— start Record set —

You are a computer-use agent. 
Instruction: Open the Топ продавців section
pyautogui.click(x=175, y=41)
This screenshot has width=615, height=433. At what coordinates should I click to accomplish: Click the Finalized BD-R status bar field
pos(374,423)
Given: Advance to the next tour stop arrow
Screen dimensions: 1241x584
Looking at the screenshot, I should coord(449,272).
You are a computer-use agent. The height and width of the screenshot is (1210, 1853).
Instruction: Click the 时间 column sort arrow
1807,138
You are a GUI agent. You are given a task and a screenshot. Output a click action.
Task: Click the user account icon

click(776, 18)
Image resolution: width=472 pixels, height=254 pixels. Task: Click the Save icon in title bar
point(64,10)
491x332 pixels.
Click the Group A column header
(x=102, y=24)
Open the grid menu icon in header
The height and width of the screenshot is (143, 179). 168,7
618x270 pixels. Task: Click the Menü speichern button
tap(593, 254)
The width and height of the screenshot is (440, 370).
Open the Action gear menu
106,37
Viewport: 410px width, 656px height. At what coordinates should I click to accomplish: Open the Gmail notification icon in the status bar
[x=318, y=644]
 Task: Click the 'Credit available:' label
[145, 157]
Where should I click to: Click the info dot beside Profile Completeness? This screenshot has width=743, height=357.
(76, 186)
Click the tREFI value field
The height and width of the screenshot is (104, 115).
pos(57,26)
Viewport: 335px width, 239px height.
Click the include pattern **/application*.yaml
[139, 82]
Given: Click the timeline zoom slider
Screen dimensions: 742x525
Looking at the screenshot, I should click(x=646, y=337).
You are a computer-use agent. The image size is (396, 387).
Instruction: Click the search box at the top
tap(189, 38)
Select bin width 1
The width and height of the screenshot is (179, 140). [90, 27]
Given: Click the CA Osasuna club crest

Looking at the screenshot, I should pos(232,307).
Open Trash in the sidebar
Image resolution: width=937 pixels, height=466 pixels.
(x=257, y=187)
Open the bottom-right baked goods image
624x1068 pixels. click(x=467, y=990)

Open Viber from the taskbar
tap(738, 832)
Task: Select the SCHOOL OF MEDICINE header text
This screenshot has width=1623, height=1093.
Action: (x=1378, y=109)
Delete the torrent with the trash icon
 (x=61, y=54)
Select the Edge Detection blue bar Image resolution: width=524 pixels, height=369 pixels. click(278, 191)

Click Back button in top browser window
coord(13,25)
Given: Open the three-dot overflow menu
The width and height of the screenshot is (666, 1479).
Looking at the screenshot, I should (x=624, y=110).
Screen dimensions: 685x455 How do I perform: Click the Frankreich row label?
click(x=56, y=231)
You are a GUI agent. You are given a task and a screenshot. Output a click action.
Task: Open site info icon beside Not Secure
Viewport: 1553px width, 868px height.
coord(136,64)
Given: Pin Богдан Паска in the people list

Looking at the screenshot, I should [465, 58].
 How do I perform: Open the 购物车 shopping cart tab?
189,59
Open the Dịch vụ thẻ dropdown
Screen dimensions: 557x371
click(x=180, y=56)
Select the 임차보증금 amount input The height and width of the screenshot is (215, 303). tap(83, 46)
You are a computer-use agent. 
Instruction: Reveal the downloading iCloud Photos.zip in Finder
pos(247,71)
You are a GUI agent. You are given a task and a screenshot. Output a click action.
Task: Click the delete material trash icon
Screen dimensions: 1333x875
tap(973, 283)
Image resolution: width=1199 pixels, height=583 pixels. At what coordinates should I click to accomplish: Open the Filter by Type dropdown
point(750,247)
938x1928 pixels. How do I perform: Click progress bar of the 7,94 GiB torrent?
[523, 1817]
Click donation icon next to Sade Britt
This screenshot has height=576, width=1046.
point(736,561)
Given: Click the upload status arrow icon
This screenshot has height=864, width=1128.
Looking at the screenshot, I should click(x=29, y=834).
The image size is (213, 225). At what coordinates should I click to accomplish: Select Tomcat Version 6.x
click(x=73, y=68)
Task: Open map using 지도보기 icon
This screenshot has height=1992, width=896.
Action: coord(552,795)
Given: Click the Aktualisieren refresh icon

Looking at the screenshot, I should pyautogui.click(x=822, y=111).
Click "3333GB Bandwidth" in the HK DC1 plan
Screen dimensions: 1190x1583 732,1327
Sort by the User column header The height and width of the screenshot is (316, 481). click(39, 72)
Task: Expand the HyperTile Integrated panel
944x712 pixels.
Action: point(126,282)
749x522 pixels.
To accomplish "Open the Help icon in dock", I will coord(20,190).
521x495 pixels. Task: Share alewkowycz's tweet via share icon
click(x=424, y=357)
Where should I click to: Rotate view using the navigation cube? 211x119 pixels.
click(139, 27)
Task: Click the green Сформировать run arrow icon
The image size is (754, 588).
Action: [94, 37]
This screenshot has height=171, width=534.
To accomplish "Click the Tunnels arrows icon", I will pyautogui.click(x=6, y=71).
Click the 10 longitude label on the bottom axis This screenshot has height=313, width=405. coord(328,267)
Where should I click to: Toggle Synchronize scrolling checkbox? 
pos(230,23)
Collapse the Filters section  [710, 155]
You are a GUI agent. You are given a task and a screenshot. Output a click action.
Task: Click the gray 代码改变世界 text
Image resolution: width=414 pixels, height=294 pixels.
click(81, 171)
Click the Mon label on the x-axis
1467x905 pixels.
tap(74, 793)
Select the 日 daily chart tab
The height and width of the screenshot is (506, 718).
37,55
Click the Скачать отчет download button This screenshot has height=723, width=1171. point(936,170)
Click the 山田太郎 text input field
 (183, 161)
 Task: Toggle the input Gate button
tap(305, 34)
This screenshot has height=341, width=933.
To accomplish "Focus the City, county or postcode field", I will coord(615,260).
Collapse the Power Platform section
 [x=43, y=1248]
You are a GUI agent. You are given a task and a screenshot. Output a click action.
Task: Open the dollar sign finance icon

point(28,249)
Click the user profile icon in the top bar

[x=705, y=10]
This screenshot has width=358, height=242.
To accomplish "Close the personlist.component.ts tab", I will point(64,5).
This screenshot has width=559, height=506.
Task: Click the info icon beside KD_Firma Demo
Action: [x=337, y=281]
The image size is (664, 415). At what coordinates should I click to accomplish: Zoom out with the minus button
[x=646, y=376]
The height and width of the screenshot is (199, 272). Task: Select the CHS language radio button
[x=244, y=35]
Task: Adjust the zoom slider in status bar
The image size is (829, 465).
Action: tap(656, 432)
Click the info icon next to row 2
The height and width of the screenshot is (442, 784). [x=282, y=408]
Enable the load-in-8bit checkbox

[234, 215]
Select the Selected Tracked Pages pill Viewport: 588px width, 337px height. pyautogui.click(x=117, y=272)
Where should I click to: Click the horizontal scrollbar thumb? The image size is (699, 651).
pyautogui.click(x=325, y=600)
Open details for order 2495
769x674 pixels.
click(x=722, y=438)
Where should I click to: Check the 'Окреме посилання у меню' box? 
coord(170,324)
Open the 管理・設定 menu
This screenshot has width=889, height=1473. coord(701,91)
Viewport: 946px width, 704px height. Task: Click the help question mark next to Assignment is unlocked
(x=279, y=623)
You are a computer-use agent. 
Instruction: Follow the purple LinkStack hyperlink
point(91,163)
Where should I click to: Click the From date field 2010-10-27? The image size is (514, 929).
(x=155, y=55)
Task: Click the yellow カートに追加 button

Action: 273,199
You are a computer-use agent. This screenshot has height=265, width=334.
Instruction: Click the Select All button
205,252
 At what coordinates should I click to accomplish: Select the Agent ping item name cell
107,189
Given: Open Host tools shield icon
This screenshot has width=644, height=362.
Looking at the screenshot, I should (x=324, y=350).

— end Record set —

Your instructions
Revise the records above by replacing every occurrence of "computer-use agent" with "desktop automation assistant", leaving the rest of the text unchanged.

Solution for this exercise
You are a desktop automation assistant. 
Instruction: Open the Топ продавців section
pyautogui.click(x=175, y=41)
This screenshot has width=615, height=433. At what coordinates should I click to accomplish: Click the Finalized BD-R status bar field
pos(374,423)
Given: Advance to the next tour stop arrow
Screen dimensions: 1241x584
Looking at the screenshot, I should coord(449,272).
You are a desktop automation assistant. The height and width of the screenshot is (1210, 1853).
Instruction: Click the 时间 column sort arrow
1807,138
You are a GUI agent. You are given a task and a screenshot. Output a click action.
Task: Click the user account icon

click(776, 18)
Image resolution: width=472 pixels, height=254 pixels. Task: Click the Save icon in title bar
point(64,10)
491x332 pixels.
Click the Group A column header
(x=102, y=24)
Open the grid menu icon in header
The height and width of the screenshot is (143, 179). 168,7
618x270 pixels. Task: Click the Menü speichern button
tap(593, 254)
The width and height of the screenshot is (440, 370).
Open the Action gear menu
106,37
Viewport: 410px width, 656px height. At what coordinates should I click to accomplish: Open the Gmail notification icon in the status bar
[x=318, y=644]
 Task: Click the 'Credit available:' label
[145, 157]
Where should I click to: Click the info dot beside Profile Completeness? This screenshot has width=743, height=357.
(76, 186)
Click the tREFI value field
The height and width of the screenshot is (104, 115).
pos(57,26)
Viewport: 335px width, 239px height.
Click the include pattern **/application*.yaml
[139, 82]
Given: Click the timeline zoom slider
Screen dimensions: 742x525
Looking at the screenshot, I should click(x=646, y=337).
You are a desktop automation assistant. The image size is (396, 387).
Instruction: Click the search box at the top
tap(189, 38)
Select bin width 1
The width and height of the screenshot is (179, 140). [90, 27]
Given: Click the CA Osasuna club crest

Looking at the screenshot, I should pos(232,307).
Open Trash in the sidebar
Image resolution: width=937 pixels, height=466 pixels.
(x=257, y=187)
Open the bottom-right baked goods image
624x1068 pixels. click(x=467, y=990)

Open Viber from the taskbar
tap(738, 832)
Task: Select the SCHOOL OF MEDICINE header text
This screenshot has width=1623, height=1093.
Action: (x=1378, y=109)
Delete the torrent with the trash icon
 (x=61, y=54)
Select the Edge Detection blue bar Image resolution: width=524 pixels, height=369 pixels. click(278, 191)

Click Back button in top browser window
coord(13,25)
Given: Open the three-dot overflow menu
The width and height of the screenshot is (666, 1479).
Looking at the screenshot, I should (x=624, y=110).
Screen dimensions: 685x455 How do I perform: Click the Frankreich row label?
click(x=56, y=231)
You are a GUI agent. You are given a task and a screenshot. Output a click action.
Task: Open site info icon beside Not Secure
Viewport: 1553px width, 868px height.
coord(136,64)
Given: Pin Богдан Паска in the people list

Looking at the screenshot, I should [465, 58].
 How do I perform: Open the 购物车 shopping cart tab?
189,59
Open the Dịch vụ thẻ dropdown
Screen dimensions: 557x371
click(x=180, y=56)
Select the 임차보증금 amount input The height and width of the screenshot is (215, 303). tap(83, 46)
You are a desktop automation assistant. 
Instruction: Reveal the downloading iCloud Photos.zip in Finder
pos(247,71)
You are a GUI agent. You are given a task and a screenshot. Output a click action.
Task: Click the delete material trash icon
Screen dimensions: 1333x875
tap(973, 283)
Image resolution: width=1199 pixels, height=583 pixels. At what coordinates should I click to accomplish: Open the Filter by Type dropdown
point(750,247)
938x1928 pixels. How do I perform: Click progress bar of the 7,94 GiB torrent?
[523, 1817]
Click donation icon next to Sade Britt
This screenshot has height=576, width=1046.
point(736,561)
Given: Click the upload status arrow icon
This screenshot has height=864, width=1128.
Looking at the screenshot, I should click(x=29, y=834).
The image size is (213, 225). At what coordinates should I click to accomplish: Select Tomcat Version 6.x
click(x=73, y=68)
Task: Open map using 지도보기 icon
This screenshot has height=1992, width=896.
Action: coord(552,795)
Given: Click the Aktualisieren refresh icon

Looking at the screenshot, I should pyautogui.click(x=822, y=111).
Click "3333GB Bandwidth" in the HK DC1 plan
Screen dimensions: 1190x1583 732,1327
Sort by the User column header The height and width of the screenshot is (316, 481). click(39, 72)
Task: Expand the HyperTile Integrated panel
944x712 pixels.
Action: point(126,282)
749x522 pixels.
To accomplish "Open the Help icon in dock", I will coord(20,190).
521x495 pixels. Task: Share alewkowycz's tweet via share icon
click(x=424, y=357)
Where should I click to: Rotate view using the navigation cube? 211x119 pixels.
click(139, 27)
Task: Click the green Сформировать run arrow icon
The image size is (754, 588).
Action: [94, 37]
This screenshot has height=171, width=534.
To accomplish "Click the Tunnels arrows icon", I will pyautogui.click(x=6, y=71).
Click the 10 longitude label on the bottom axis This screenshot has height=313, width=405. coord(328,267)
Where should I click to: Toggle Synchronize scrolling checkbox? 
pos(230,23)
Collapse the Filters section  [710, 155]
You are a GUI agent. You are given a task and a screenshot. Output a click action.
Task: Click the gray 代码改变世界 text
Image resolution: width=414 pixels, height=294 pixels.
click(81, 171)
Click the Mon label on the x-axis
1467x905 pixels.
tap(74, 793)
Select the 日 daily chart tab
The height and width of the screenshot is (506, 718).
37,55
Click the Скачать отчет download button This screenshot has height=723, width=1171. point(936,170)
Click the 山田太郎 text input field
 (183, 161)
 Task: Toggle the input Gate button
tap(305, 34)
This screenshot has height=341, width=933.
To accomplish "Focus the City, county or postcode field", I will coord(615,260).
Collapse the Power Platform section
 [x=43, y=1248]
You are a GUI agent. You are given a task and a screenshot. Output a click action.
Task: Open the dollar sign finance icon

point(28,249)
Click the user profile icon in the top bar

[x=705, y=10]
This screenshot has width=358, height=242.
To accomplish "Close the personlist.component.ts tab", I will point(64,5).
This screenshot has width=559, height=506.
Task: Click the info icon beside KD_Firma Demo
Action: [x=337, y=281]
The image size is (664, 415). At what coordinates should I click to accomplish: Zoom out with the minus button
[x=646, y=376]
The height and width of the screenshot is (199, 272). Task: Select the CHS language radio button
[x=244, y=35]
Task: Adjust the zoom slider in status bar
The image size is (829, 465).
Action: tap(656, 432)
Click the info icon next to row 2
The height and width of the screenshot is (442, 784). [x=282, y=408]
Enable the load-in-8bit checkbox

[234, 215]
Select the Selected Tracked Pages pill Viewport: 588px width, 337px height. pyautogui.click(x=117, y=272)
Where should I click to: Click the horizontal scrollbar thumb? The image size is (699, 651).
pyautogui.click(x=325, y=600)
Open details for order 2495
769x674 pixels.
click(x=722, y=438)
Where should I click to: Check the 'Окреме посилання у меню' box? 
coord(170,324)
Open the 管理・設定 menu
This screenshot has width=889, height=1473. coord(701,91)
Viewport: 946px width, 704px height. Task: Click the help question mark next to Assignment is unlocked
(x=279, y=623)
You are a desktop automation assistant. 
Instruction: Follow the purple LinkStack hyperlink
point(91,163)
Where should I click to: Click the From date field 2010-10-27? The image size is (514, 929).
(x=155, y=55)
Task: Click the yellow カートに追加 button

Action: 273,199
You are a desktop automation assistant. This screenshot has height=265, width=334.
Instruction: Click the Select All button
205,252
 At what coordinates should I click to accomplish: Select the Agent ping item name cell
107,189
Given: Open Host tools shield icon
This screenshot has width=644, height=362.
Looking at the screenshot, I should (x=324, y=350).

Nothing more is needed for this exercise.